`

Spark源码分析9-Excutor

 
阅读更多

Excutor主要分为两部分,一是ExecutorBackend,二是Executor。ExecutorBackend用来接收信息,调用Executor执行task。我们以CoarseGrainedExecutorBackend为例介绍Excutor。

worker会调用java命令启动CoarseGrainedExecutorBackend。在run函数中创建了CoarseGrainedExecutorBackend和WorkerWatcher两个actor。
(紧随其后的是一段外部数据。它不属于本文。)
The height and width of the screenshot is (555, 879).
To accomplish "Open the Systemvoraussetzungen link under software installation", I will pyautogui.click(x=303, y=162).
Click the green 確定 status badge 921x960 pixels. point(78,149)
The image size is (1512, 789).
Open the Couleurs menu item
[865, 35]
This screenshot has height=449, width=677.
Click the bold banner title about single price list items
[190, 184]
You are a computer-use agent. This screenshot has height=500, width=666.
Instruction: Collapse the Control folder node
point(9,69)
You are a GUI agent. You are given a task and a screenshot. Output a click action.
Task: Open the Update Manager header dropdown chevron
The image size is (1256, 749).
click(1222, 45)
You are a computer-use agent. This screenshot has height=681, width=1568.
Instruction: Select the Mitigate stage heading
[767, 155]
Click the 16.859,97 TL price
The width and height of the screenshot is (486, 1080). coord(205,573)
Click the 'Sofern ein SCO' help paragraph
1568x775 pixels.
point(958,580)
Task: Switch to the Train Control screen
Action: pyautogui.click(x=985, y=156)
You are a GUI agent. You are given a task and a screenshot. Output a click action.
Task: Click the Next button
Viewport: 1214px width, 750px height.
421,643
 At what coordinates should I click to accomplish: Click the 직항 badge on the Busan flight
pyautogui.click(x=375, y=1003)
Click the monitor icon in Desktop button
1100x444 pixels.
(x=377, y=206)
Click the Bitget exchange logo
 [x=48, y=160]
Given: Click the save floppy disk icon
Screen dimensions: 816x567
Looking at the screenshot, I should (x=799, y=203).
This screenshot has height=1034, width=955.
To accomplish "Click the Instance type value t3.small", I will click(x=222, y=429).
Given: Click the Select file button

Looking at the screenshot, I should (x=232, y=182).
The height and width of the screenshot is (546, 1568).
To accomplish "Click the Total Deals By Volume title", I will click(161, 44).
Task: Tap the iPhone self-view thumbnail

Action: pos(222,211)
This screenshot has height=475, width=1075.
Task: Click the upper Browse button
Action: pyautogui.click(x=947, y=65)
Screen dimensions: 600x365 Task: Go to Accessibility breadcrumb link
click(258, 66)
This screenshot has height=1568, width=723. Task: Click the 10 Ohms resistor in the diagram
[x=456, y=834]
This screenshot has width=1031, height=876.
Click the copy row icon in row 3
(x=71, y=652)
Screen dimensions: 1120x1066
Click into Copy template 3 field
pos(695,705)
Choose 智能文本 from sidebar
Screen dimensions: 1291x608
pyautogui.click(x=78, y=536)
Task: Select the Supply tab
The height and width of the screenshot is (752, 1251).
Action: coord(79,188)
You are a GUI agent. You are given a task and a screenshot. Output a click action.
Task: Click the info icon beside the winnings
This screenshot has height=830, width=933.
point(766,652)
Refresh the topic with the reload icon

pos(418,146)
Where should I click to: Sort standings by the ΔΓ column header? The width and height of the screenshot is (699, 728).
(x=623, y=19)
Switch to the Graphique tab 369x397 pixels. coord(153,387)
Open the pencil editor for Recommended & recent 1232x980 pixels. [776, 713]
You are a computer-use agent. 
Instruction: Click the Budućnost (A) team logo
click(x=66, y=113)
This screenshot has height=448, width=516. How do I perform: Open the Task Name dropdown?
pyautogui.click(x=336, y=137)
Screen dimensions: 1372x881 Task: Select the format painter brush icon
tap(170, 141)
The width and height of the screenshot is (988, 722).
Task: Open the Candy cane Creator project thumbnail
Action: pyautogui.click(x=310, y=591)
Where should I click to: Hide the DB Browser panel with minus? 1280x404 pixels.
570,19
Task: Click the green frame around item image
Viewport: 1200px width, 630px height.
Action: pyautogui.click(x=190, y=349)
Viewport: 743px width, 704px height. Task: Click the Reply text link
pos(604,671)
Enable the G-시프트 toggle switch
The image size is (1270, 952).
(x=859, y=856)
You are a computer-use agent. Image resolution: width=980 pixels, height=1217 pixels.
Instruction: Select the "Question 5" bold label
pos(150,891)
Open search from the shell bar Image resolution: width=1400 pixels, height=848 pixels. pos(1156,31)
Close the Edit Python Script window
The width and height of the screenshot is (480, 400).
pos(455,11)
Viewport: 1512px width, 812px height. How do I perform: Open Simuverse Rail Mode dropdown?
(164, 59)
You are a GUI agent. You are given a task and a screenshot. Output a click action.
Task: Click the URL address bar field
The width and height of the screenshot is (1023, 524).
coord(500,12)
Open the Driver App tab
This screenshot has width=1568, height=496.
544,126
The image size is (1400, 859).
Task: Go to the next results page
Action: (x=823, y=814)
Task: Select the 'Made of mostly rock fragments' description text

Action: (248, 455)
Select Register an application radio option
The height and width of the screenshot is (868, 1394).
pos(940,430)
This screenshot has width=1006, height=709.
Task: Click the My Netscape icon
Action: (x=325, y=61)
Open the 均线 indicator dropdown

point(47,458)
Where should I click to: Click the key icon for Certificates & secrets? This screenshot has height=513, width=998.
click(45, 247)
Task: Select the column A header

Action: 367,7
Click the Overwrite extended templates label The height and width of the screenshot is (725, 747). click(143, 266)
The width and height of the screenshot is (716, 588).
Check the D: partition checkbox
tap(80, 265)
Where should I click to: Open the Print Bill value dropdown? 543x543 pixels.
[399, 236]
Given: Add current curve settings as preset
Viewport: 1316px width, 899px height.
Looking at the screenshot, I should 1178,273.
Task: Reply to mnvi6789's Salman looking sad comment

WorkerWatcher用来监控worker的状态。

  def main(args: Array[String]) {
    args.length match {
      case x if x < 4 =>
        System.err.println(
          // Worker url is used in spark standalone mode to enforce fate-sharing with worker
          "Usage: CoarseGrainedExecutorBackend <driverUrl> <executorId> <hostname> " +
          "<cores> [<workerUrl>]")
        System.exit(1)
      case 4 =>
        run(args(0), args(1), args(2), args(3).toInt, None)
      case x if x > 4 =>
        run(args(0), args(1), args(2), args(3).toInt, Some(args(4)))
    }
  }
private[spark] object CoarseGrainedExecutorBackend {
  def run(driverUrl: String, executorId: String, hostname: String, cores: Int,
          workerUrl: Option[String]) {
    // Debug code
    Utils.checkHost(hostname)

    // Create a new ActorSystem to run the backend, because we can't create a SparkEnv / Executor
    // before getting started with all our system properties, etc
    val (actorSystem, boundPort) = AkkaUtils.createActorSystem("sparkExecutor", hostname, 0,
      indestructible = true, conf = new SparkConf)
    // set it
    val sparkHostPort = hostname + ":" + boundPort
    actorSystem.actorOf(
      Props(classOf[CoarseGrainedExecutorBackend], driverUrl, executorId, sparkHostPort, cores),
      name = "Executor")
    workerUrl.foreach{ url =>
      actorSystem.actorOf(Props(classOf[WorkerWatcher], url), name = "WorkerWatcher")
    }
    actorSystem.awaitTermination()
  }

   在CoarseGrainedExecutorBackend的preStart方法中创建了driver的actorRef,并发送给driver RegisterExecutor这个消息

  override def preStart() {
    logInfo("Connecting to driver: " + driverUrl)
    driver = context.actorSelection(driverUrl)
    driver ! RegisterExecutor(executorId, hostPort, cores)
    context.system.eventStream.subscribe(self, classOf[RemotingLifecycleEvent])
  }

 下面是CoarseGrainedExecutorBackend需要处理的消息,主要是RegisteredExecutor,LaunchTask以及statusUpdate这几类。

 override def receive = {
    case RegisteredExecutor(sparkProperties) =>
      logInfo("Successfully registered with driver")
      // Make this host instead of hostPort ?
      executor = new Executor(executorId, Utils.parseHostPort(hostPort)._1, sparkProperties)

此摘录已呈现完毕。